WHAT NEEDS TO BE DONE: Where in the records does the word "timestamp" occur? Copy each line in which it does.

RECORDS SUPPLIED:
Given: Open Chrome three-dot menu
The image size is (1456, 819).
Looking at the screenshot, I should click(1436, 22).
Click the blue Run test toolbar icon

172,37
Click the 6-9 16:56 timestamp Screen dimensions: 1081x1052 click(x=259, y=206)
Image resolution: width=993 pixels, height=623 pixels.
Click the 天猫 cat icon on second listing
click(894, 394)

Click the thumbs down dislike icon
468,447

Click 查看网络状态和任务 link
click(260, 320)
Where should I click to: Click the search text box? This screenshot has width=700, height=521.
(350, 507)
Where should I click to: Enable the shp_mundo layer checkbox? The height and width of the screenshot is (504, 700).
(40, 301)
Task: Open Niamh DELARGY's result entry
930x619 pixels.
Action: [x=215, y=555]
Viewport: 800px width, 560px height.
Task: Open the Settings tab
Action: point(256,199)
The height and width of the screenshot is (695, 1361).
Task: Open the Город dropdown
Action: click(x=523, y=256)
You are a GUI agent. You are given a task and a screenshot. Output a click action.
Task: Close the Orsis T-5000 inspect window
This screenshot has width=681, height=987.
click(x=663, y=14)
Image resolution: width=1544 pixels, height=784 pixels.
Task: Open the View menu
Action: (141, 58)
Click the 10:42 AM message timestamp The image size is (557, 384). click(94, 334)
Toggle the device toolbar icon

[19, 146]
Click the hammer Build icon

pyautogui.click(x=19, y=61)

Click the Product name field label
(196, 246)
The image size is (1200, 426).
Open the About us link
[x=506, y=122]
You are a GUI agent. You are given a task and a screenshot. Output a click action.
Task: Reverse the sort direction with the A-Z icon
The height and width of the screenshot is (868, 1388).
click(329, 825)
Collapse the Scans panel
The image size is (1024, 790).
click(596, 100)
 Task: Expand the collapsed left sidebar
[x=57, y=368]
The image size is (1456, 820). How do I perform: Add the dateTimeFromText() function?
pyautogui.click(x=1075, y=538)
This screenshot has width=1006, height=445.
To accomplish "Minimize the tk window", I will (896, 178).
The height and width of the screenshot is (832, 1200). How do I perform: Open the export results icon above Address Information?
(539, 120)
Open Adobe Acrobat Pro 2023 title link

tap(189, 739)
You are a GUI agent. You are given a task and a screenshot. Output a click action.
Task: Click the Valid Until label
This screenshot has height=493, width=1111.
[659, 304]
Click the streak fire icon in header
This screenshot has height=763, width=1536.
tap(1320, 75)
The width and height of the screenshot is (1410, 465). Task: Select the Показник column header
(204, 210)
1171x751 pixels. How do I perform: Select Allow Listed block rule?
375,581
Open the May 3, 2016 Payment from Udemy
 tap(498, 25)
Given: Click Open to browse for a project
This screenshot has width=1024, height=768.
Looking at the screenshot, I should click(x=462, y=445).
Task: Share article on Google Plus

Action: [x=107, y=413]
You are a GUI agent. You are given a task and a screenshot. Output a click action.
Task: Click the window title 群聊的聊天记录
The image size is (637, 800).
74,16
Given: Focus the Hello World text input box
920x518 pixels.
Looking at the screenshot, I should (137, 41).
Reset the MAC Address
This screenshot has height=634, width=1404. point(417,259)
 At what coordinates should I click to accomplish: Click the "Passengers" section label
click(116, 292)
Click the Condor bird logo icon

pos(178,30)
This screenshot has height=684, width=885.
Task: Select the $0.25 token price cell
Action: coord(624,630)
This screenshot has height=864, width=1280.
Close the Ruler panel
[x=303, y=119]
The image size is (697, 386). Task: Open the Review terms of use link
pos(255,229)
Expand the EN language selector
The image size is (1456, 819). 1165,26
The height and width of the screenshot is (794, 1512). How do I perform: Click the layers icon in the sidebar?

SOLVED PROBLEM:
Click the 6-9 16:56 timestamp Screen dimensions: 1081x1052 click(x=259, y=206)
Click the 10:42 AM message timestamp The image size is (557, 384). click(94, 334)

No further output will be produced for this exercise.